All ADROIT participants were screened for inclusion in the ROAM-DBS study. Eligible patients were adults (≥21 years) with Parkinson’s disease scheduled for de novo implantation of the Infinity DBS System with the NeuroSphere™ Virtual Clinic feature (Abbott, USA). Inclusion criteria required the ability, either personally or via caregiver support, to participate in remote care sessions, including adequate internet access and technical competence.

Patients were enrolled up to six weeks before implantation and at least one week before initial programming. Baseline assessments included demographics, disease duration, medication use, Movement Disorders Society Unified Parkinson’s Disease Rating Scale (MDS-UPDRS), and Parkinson’s Disease Questionnaire-39 (PDQ-39). All but three randomized patients were provided an iPhone™ and Apple Watch™ for decentralized collection of patient-reported outcomes (PROs) and exploratory remote monitoring of motor symptoms.
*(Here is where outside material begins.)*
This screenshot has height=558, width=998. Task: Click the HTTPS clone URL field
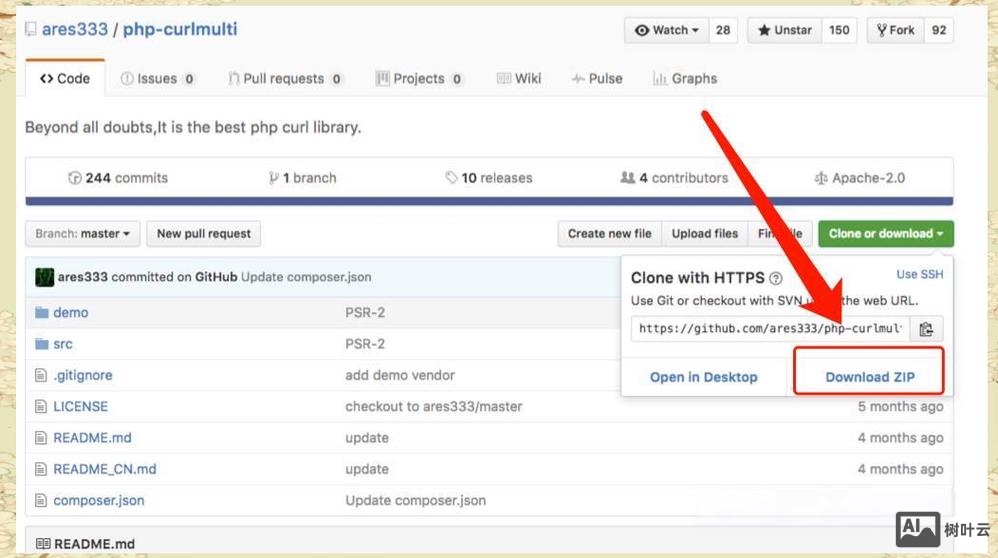click(x=770, y=328)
Delays in device provision affected three patients at study onset.

Randomization for the three-months RCT phase occurred postoperatively in a 1:1 ratio using a computer-generated, block-randomized scheme (blocks of four), managed by an independent statistician and concealed from the analysis team. Patients were allocated sequentially, independent of patient characteristics or site discretion, minimizing allocation bias. After initial in-clinic programming, patients received ongoing DBS adjustments either in clinic (IC) or via remote internet-based adjustment (RIBA). Randomization after initial programming avoided bias in initial stimulation settings. Neither patients nor clinicians were blinded to treatment allocation. All procedures followed site-specific standards of care and clinical necessity. After three months, all patients received access to RIBA, and it was thereafter at the discretion of patients and/or their physicians to choose between remote programming or in-clinic visits, with both options available to participants from both arms.

Statistical analysis

Statistical analysis was completed using SAS version 9.4 (SAS Institute Inc., Cary, NC, USA). Categorical data are presented as proportions and continuous variables are summarized with means and standard deviations (SD). 95% confidence intervals (CIs) are provided to compare intervention arms for non-powered endpoints. For longitudinal clinical outcomes (PGI-C, CGI-C, PDQ-39 Summary Index) we fitted linear mixed-effects models with fixed effects for randomized group (in clinic vs virtual clinic), time, the group-by-time interaction, and a random intercept for each participant. From these models, the improvement from baseline, between-group differences, and the interaction between group and time were examined. For the mixed-effects model analysis, PGI-C and GCI-C scores were dichotomized into a binary outcome (improved vs. not improved), with scores of or below 3 classified as improvement and scores of 4 or higher classified as no improvement. Figures were developed using GraphPad Prism (GraphPad Software, La Jolla, CA, USA).

Inclusion & Ethics

The investigators involved in this study were all movement disorder specialists, with efforts made to balance representation and geographic heterogeneity. The study directly addressed two critical and commonly cited barriers to research participation: logistical constraints (such as time, caregiving responsibilities, and transportation) and the lack of clinical infrastructure in underserved areas. By utilizing the RIBA program and collecting PROs remotely, the study enabled participation without requiring clinic visits, thereby expanding access to populations traditionally underrepresented in research, including those in rural or economically disadvantaged communities. However, limited internet access remains a challenge, particularly among low-income and older adults, and continues to restrict broader inclusion. As cellular network coverage (e.g., Edge, 3 G, 4 G, and 5 G) continues to expand globally, the feasibility of remote DBS programming is expected to improve further. These findings underscore the potential of digital health solutions to reduce barriers to care and increase equity in clinical research and real-world treatment delivery.